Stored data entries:

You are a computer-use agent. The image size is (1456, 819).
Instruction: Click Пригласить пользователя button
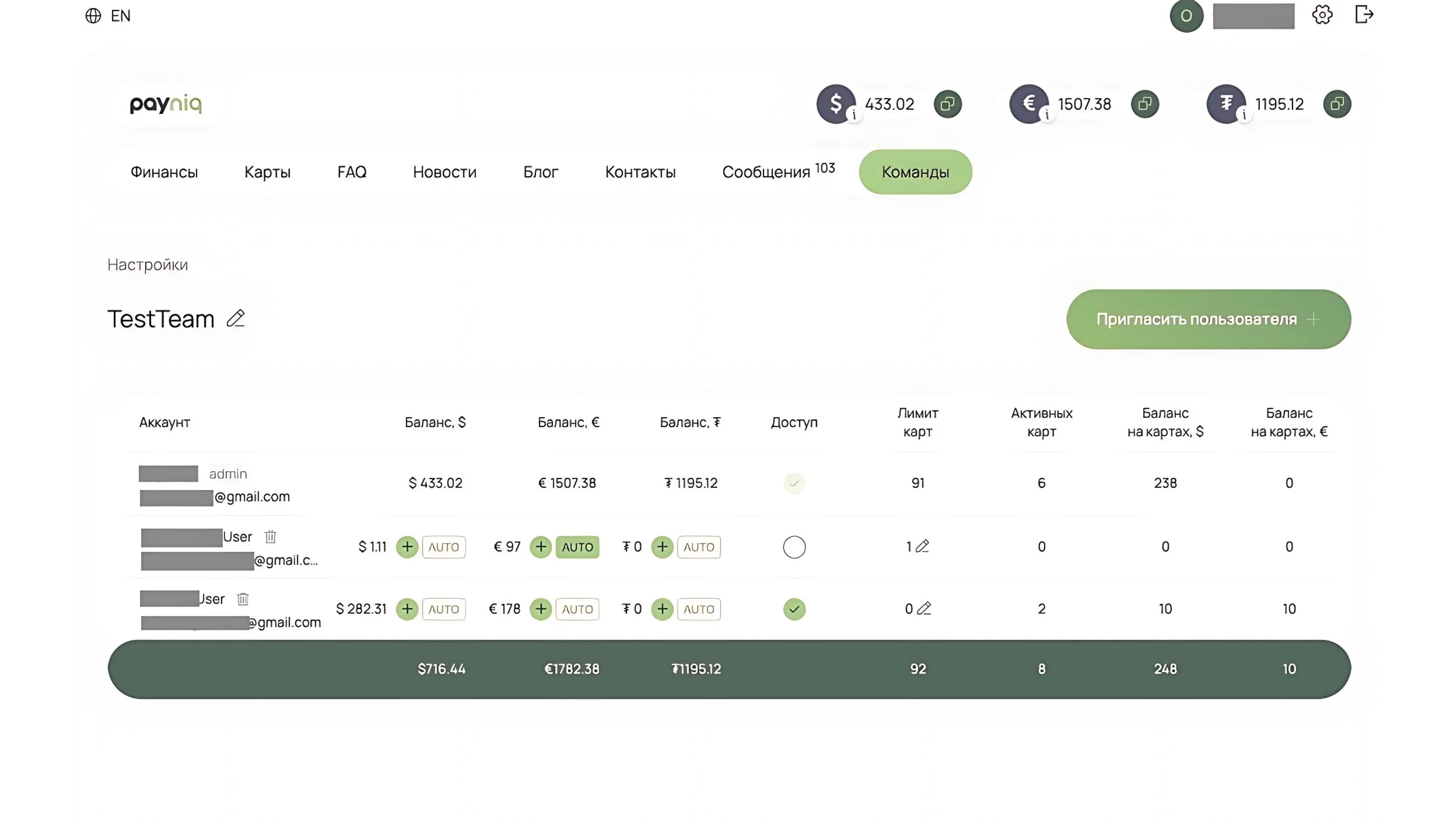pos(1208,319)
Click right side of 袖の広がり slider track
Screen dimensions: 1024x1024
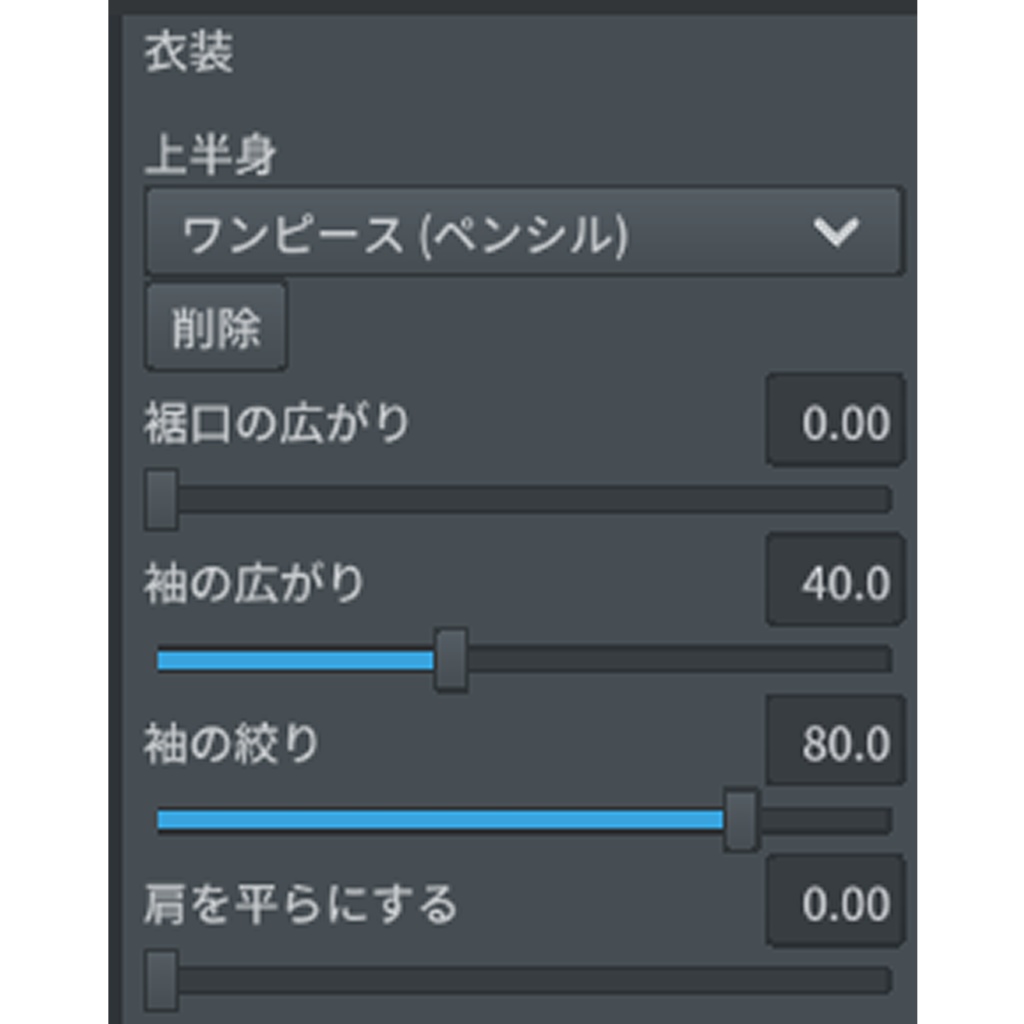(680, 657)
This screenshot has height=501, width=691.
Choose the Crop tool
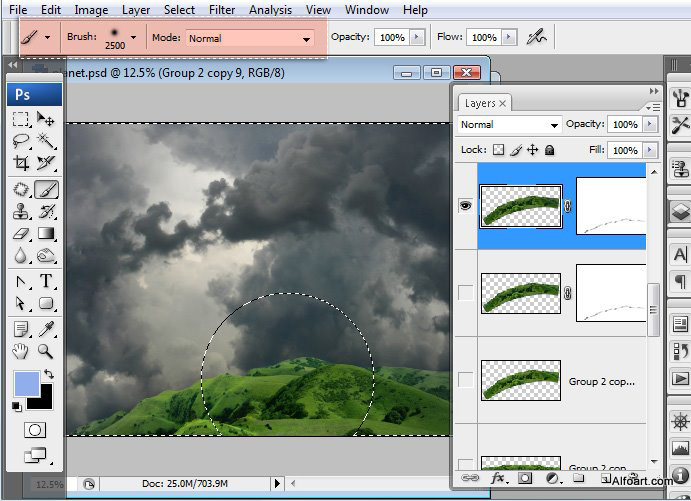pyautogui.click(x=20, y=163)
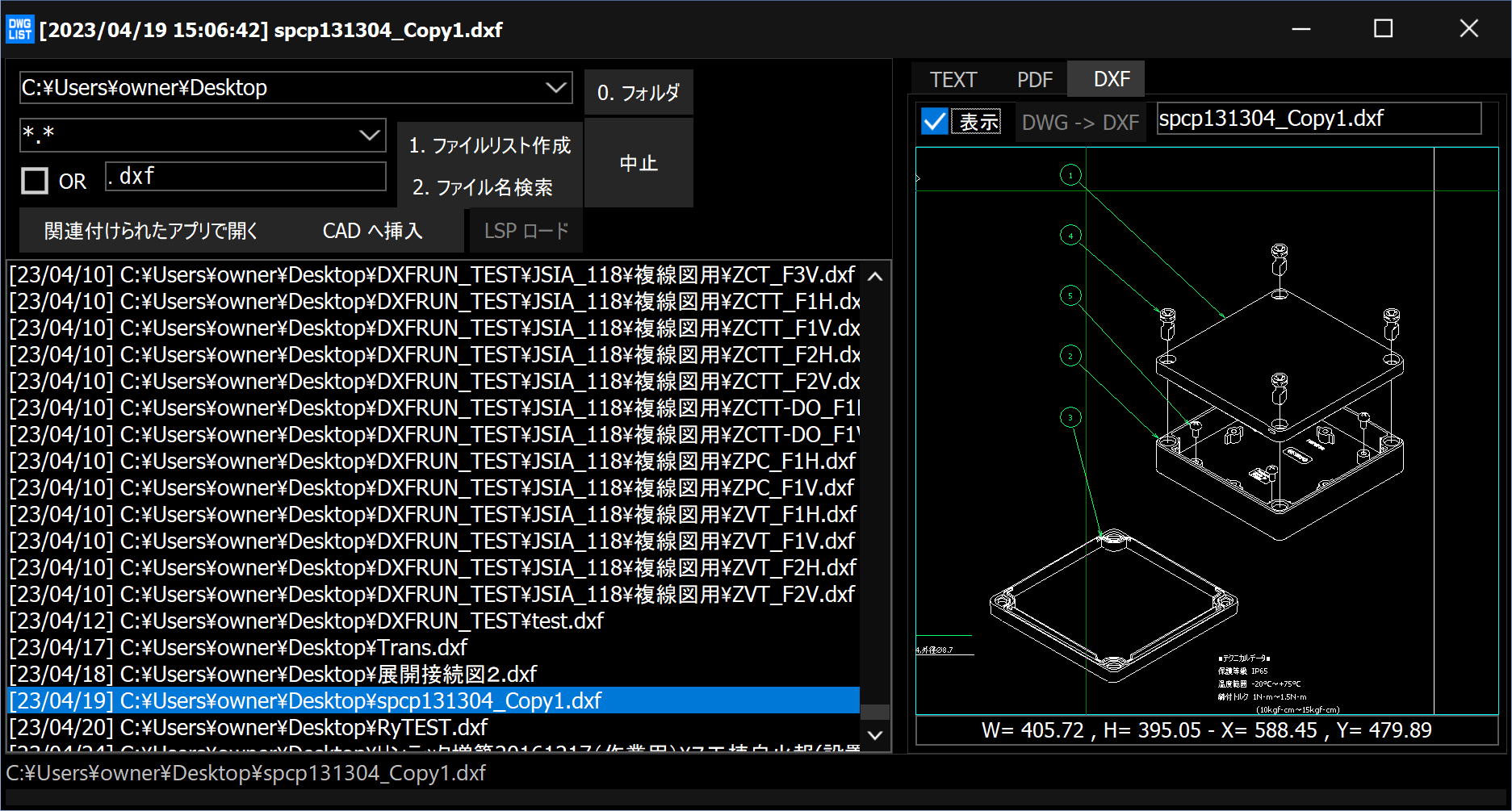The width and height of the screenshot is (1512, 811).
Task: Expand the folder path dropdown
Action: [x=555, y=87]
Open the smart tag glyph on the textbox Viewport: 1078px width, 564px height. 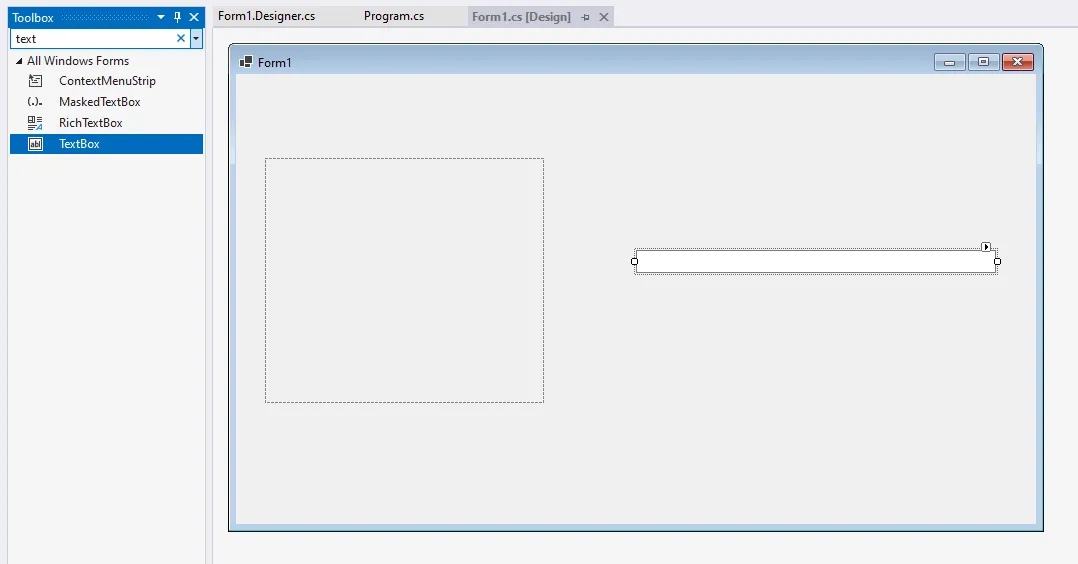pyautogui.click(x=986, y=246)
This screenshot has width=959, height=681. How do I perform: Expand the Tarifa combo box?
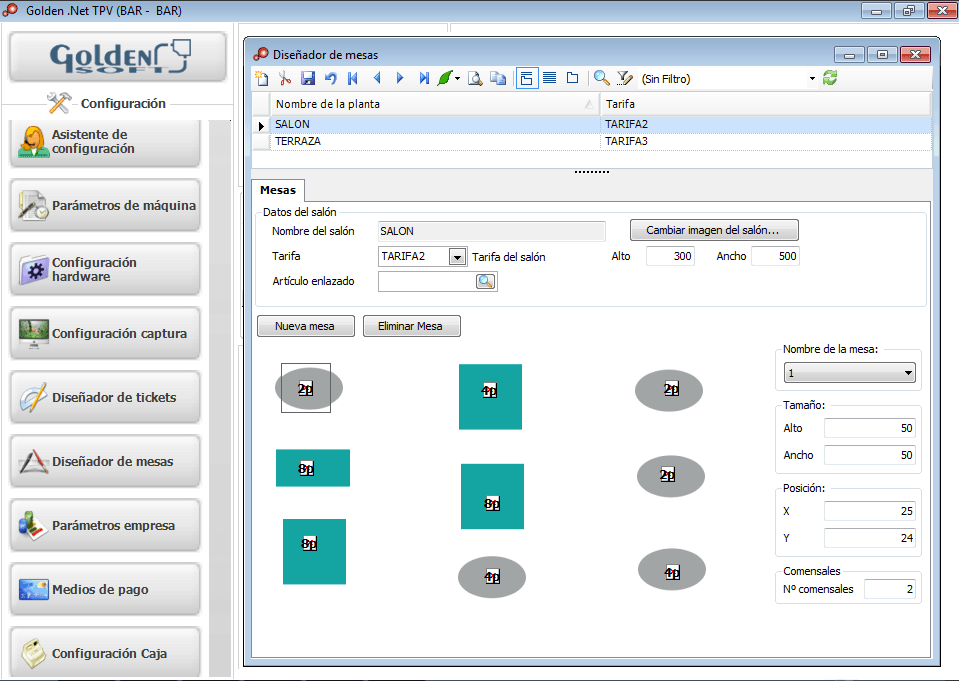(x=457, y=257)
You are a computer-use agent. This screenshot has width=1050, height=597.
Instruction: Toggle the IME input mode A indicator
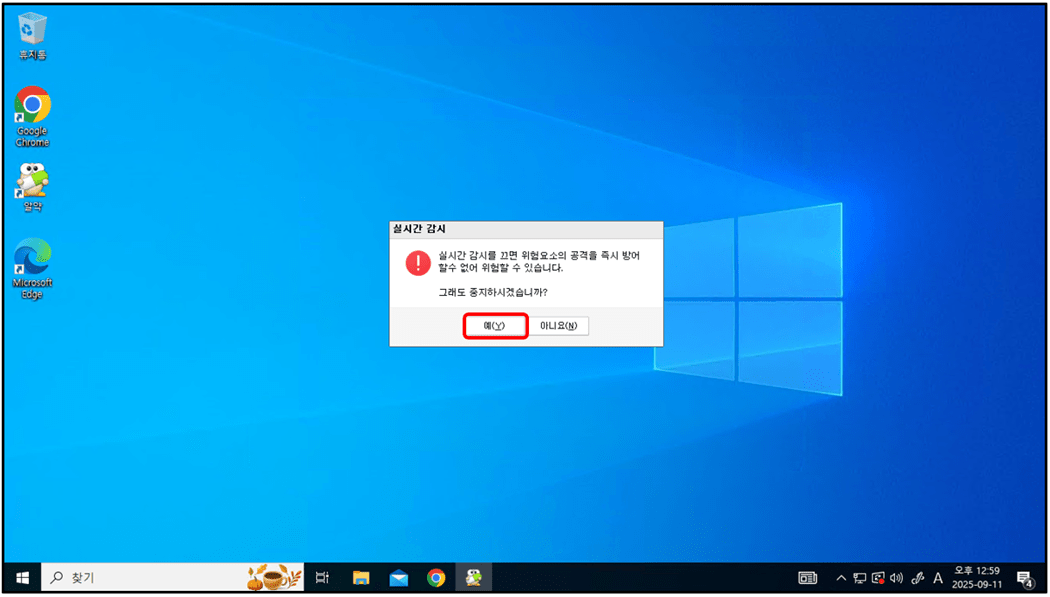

▶ [TASK DIRECTIONS] Search the entries for the word "agent", then copy every line in which it is found.

▶ [RESULT OF THIS EXERCISE]
You are a computer-use agent. The image size is (1456, 819).
You are a computer-use agent. This screenshot has width=1050, height=597.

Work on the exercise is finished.